An investor determined to keep his name secret has held up a decision on whether liquidators can clawback nearly $1 million from David Ross' Ponzi scheme.
The investor withdrew $954,000 the year before Ross Asset Management (Ram) was raided and the business' assets frozen.
Today's hearing in the Court of Appeal was one of the tests cases where liquidators of Ram were trying to get claw back $3.8m from investors.
The investor's lawyer Justin Smith, QC, told the Court of Appeal his client was in a unique position.
Smith said there was no suggestion his client was guilty of wrongdoing but some people might the wrong idea if the investor's name was published.
He said "vitriolic utterances" from some investors would be directed at his client if name suppression was lifted.
Smith said his client was in debt and had spent a lot of money on establishing a new business, complicating his situation.
The investor was worried publication of his name would lead some people he did business with to believe the legal wrangles were a distraction and be more reluctant to deal with him.
Smith said the investor "would never reasonably have been expected" to be subjected to public scrutiny and had no idea of the Ponzi scheme at work.
Several details pertinent to the name suppression case were suppressed, because these details would identify the investor.
"This town is a village," Justice Forrest Miller told the court.

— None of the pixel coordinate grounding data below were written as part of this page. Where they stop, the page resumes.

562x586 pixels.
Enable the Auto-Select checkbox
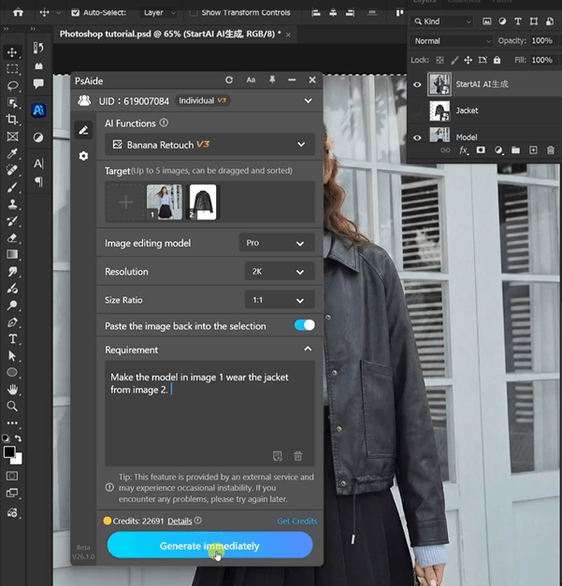pyautogui.click(x=76, y=13)
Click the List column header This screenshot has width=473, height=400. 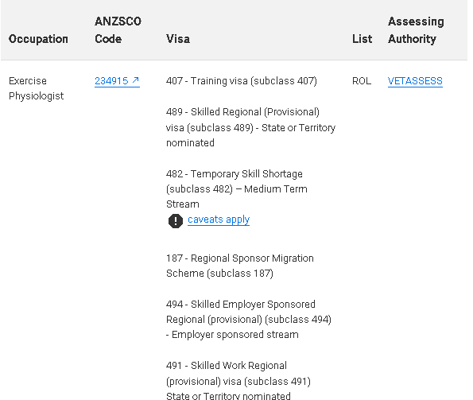pyautogui.click(x=362, y=39)
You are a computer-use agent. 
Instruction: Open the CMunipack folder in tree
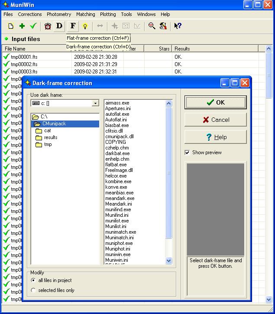point(54,124)
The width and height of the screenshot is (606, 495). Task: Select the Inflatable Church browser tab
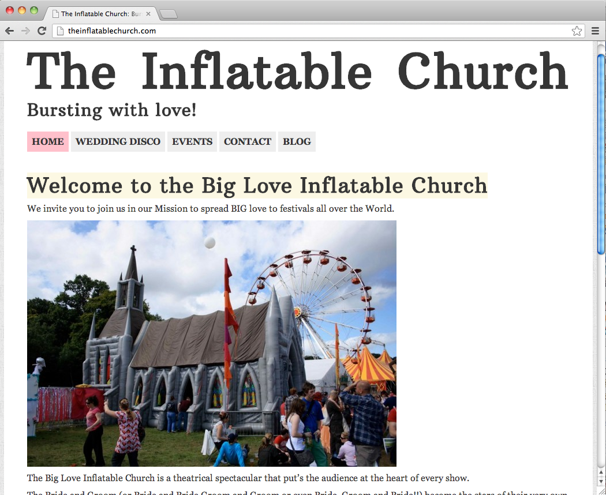pos(98,14)
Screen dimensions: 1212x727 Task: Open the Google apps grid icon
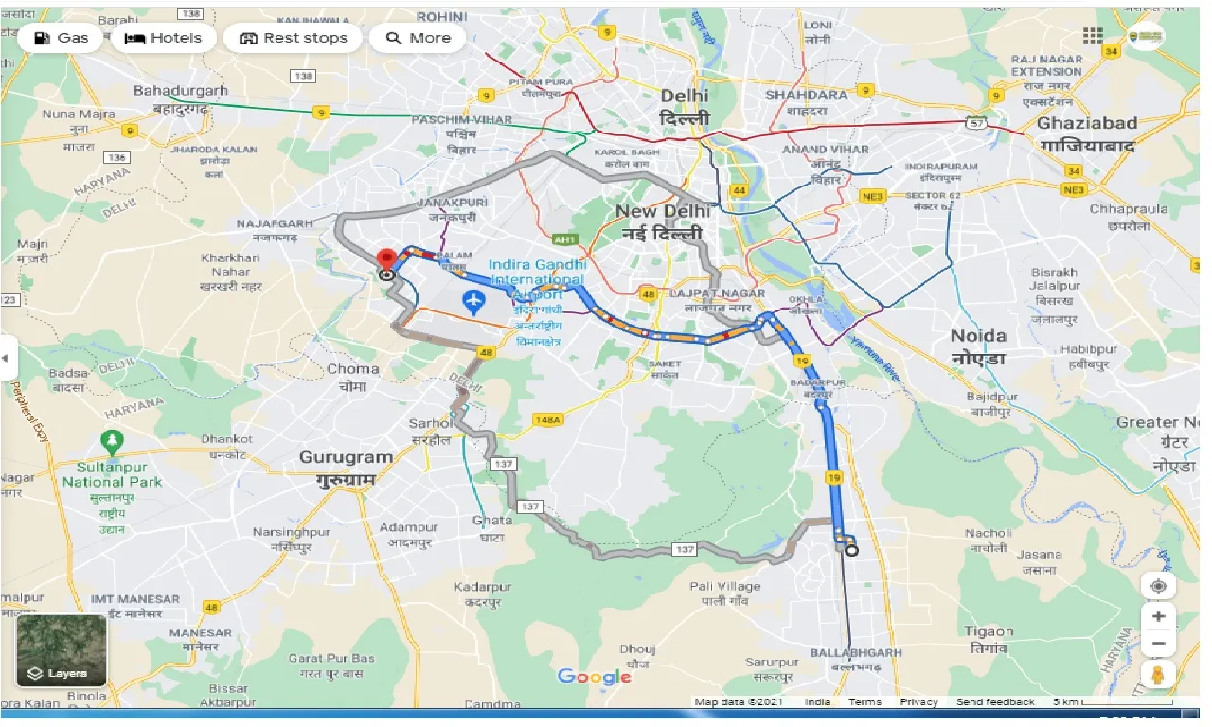(x=1094, y=35)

Justice Rhys Harrison told Smith that with all such financial collapses, there were "high levels of emotions" involved but he was not wholly persuaded ongoing name suppression was appropriate.
He said many public figures and professionals had been victims of fraud and were not compelled to seek name suppression.
"These are just the slings and arrows of public life," Justice Harrison said. "You've just got to get over it and move on."
This town is a village.
The judge did not seem convinced publication of the investor's name would permanently inconvenience the investor.
"It all goes in a day. And in the end, it's fish 'n chip paper tomorrow."
But Smith said his client was especially "vulnerable" and had effectively been dragged "kicking and screaming" into the spotlight.
Jennifer Stevens, lawyer for liquidators John Howard Ross Fisk, said there were concerns from a "large group of investors" about what they perceived to be "something of a cover-up."
The liquidators' had changed their minds about consenting to the investor's name suppression bid.
The argument in favour of clawback was that investors who received money in the period before Ram's 2012 collapse would get more than their entitlement in a liquidation.
The investor withdrew his funds in 2011. It was later discovered Ross was running a Ponzi scheme and reporting false profits to investors of $351 million.
Ross was now serving a 10 year, 10 month jail sentence - the longest ever given to someone in a Serious Fraud Office case.
Any money that liquidators clawed back would improve the return for about 1200 investors, who lost $100-$115m in Ross' fraudulent scheme.
The judges reserved their decision today.